**Problem requirements**
Write out exactly the lines below starting at the one containing "The width and" and ending at the one containing "Task: Click the Post button". Omit every picture.
══ Supplied material ══
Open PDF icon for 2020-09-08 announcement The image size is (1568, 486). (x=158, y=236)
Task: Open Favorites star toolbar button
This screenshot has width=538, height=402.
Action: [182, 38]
═══
══ Supplied material ══
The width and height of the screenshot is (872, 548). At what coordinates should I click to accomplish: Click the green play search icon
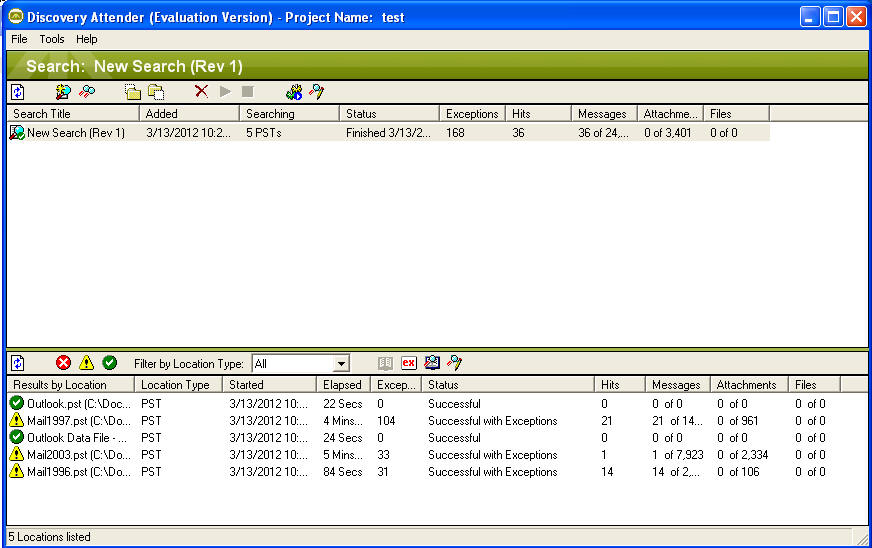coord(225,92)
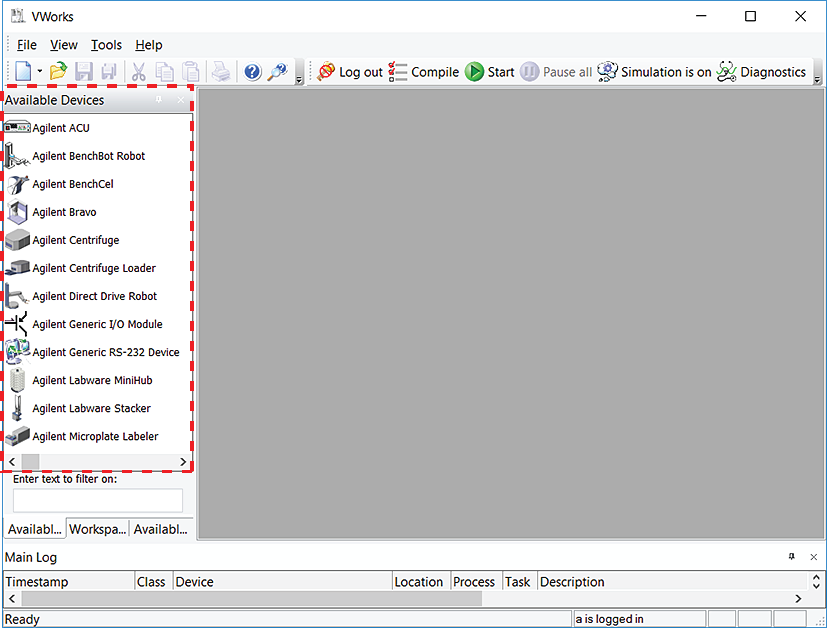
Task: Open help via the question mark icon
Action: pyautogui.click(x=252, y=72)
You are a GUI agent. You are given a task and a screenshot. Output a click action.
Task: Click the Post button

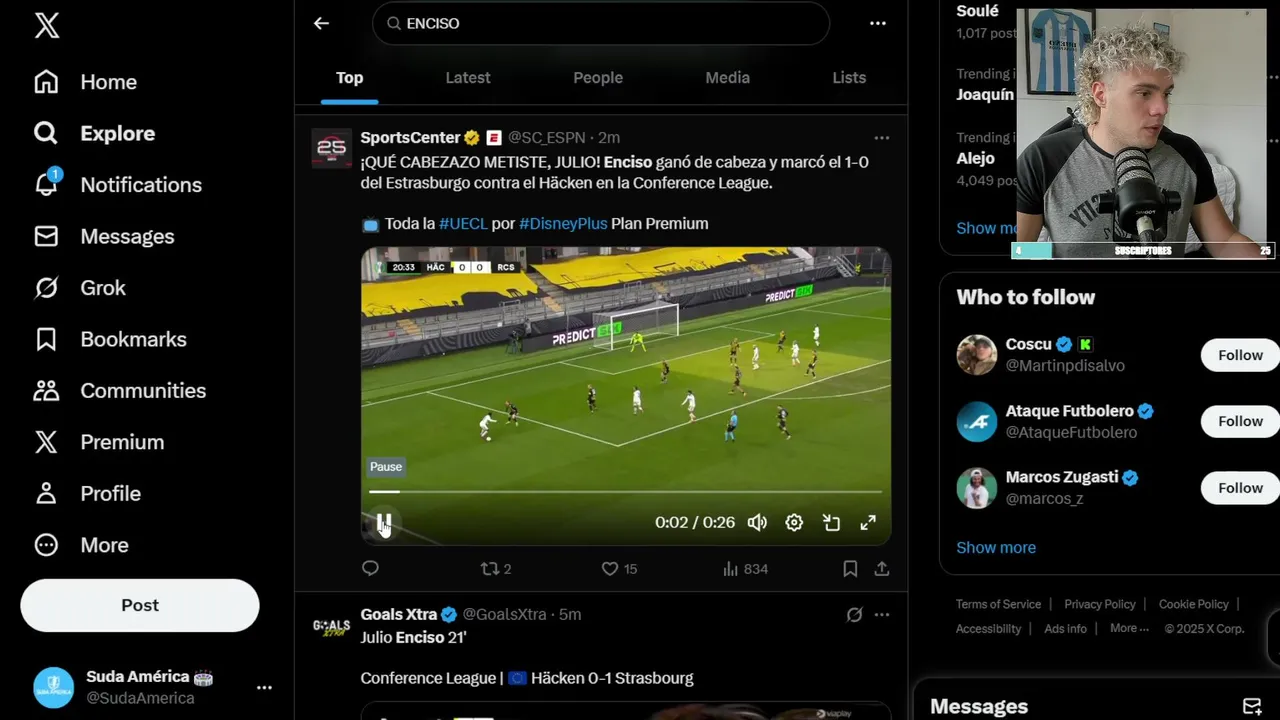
═══
**Answer section**
The width and height of the screenshot is (872, 548). At what coordinates should I click to accomplish: Click the green play search icon
coord(225,92)
Task: Open help via the question mark icon
Action: pyautogui.click(x=252, y=72)
You are a GUI agent. You are given a task and a screenshot. Output a click action.
Task: Click the Post button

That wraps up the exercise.